What's next? We will send a callback in the client message and it'll try to listen for a response on it.

JMS Callback

        // Creates a callback queue
TemporaryQueue tempQueue = session.createTemporaryQueue();
textMessage.setJMSReplyTo(tempQueue);
producer.send(textMessage);

With this simple code we created a new Queue that will exists only for the current Connection, and will let us receive the response message, and here is the code to receive that message:

        conn.start();
MessageConsumer consumer = session.createConsumer(tempQueue);
Message response = consumer.receive(10000);
if (response != null) {
System.out.println("Response received");
} else {
System.out.println("Response not received due to timeout");
}
consumer.close();

We created a message consumer using the temporal queue and listen for a response on it for 10 seconds (10000 milliseconds), if the message response is null we will know the time out was reached.

### Requirement
Please reproduce the part of the JMS callback text between "conn.start();" and "out was reached.", inclusive, word for word. The lines after the JMS callback text have no connection to it.

### Extracted records
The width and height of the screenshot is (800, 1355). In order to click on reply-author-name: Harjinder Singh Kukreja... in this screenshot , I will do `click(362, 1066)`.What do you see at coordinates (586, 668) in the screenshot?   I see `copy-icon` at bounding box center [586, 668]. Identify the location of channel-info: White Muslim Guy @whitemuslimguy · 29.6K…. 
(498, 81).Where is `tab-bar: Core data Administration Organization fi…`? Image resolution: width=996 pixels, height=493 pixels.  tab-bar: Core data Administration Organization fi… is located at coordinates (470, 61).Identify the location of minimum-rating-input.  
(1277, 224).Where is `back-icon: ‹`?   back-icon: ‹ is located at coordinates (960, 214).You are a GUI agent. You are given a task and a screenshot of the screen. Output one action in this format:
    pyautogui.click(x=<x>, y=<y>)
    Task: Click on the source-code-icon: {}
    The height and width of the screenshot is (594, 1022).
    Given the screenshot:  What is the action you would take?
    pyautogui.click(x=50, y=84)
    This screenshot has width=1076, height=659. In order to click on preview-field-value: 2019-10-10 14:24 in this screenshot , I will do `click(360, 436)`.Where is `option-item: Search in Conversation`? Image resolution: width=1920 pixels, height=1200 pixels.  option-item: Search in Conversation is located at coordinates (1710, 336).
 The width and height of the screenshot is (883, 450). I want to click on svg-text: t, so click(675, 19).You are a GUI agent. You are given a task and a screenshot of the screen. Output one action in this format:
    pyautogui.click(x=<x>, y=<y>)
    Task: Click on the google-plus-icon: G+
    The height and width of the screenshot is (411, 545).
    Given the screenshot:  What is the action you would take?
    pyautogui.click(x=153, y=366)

### Answer section
conn.start();
MessageConsumer consumer = session.createConsumer(tempQueue);
Message response = consumer.receive(10000);
if (response != null) {
System.out.println("Response received");
} else {
System.out.println("Response not received due to timeout");
}
consumer.close();

We created a message consumer using the temporal queue and listen for a response on it for 10 seconds (10000 milliseconds), if the message response is null we will know the time out was reached.